*** Opening of MATERIAL SHOWN ***

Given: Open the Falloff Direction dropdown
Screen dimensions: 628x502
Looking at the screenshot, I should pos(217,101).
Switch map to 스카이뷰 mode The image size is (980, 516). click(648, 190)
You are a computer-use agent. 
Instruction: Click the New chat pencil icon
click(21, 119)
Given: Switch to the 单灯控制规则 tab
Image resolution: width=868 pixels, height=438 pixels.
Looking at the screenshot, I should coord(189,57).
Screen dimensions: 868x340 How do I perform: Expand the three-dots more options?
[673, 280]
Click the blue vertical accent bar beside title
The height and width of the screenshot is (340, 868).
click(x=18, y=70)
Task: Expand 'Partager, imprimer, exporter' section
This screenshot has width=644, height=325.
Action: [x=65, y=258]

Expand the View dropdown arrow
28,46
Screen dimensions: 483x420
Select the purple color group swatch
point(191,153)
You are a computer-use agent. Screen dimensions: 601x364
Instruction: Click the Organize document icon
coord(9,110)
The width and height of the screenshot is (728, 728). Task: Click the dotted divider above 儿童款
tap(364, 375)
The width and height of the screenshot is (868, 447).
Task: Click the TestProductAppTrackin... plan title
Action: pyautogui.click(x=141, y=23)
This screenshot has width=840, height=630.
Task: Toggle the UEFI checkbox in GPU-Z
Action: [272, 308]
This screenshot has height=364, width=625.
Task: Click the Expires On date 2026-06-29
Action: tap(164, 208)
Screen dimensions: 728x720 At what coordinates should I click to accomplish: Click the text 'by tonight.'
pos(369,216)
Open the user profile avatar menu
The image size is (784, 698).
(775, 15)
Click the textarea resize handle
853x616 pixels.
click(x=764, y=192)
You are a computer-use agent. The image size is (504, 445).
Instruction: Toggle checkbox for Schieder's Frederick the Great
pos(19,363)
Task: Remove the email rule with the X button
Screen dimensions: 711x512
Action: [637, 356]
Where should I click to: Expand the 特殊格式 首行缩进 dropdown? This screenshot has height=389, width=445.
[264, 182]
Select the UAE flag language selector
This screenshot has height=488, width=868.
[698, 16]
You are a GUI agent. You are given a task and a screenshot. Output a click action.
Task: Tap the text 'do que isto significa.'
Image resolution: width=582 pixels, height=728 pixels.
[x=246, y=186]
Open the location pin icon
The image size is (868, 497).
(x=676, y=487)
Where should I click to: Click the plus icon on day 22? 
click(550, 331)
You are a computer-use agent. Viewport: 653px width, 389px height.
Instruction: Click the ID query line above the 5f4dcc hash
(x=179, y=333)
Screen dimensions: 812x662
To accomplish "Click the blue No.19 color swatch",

*** Close of MATERIAL SHOWN ***

* DIRECTIONS *
Up to and including the line with "Task: Expand 'Partager, imprimer, exporter'", please return the records exactly, beginning from their first line.

* ANSWER TO THIS PROBLEM *
Given: Open the Falloff Direction dropdown
Screen dimensions: 628x502
Looking at the screenshot, I should pos(217,101).
Switch map to 스카이뷰 mode The image size is (980, 516). click(648, 190)
You are a computer-use agent. 
Instruction: Click the New chat pencil icon
click(21, 119)
Given: Switch to the 单灯控制规则 tab
Image resolution: width=868 pixels, height=438 pixels.
Looking at the screenshot, I should coord(189,57).
Screen dimensions: 868x340 How do I perform: Expand the three-dots more options?
[673, 280]
Click the blue vertical accent bar beside title
The height and width of the screenshot is (340, 868).
click(x=18, y=70)
Task: Expand 'Partager, imprimer, exporter' section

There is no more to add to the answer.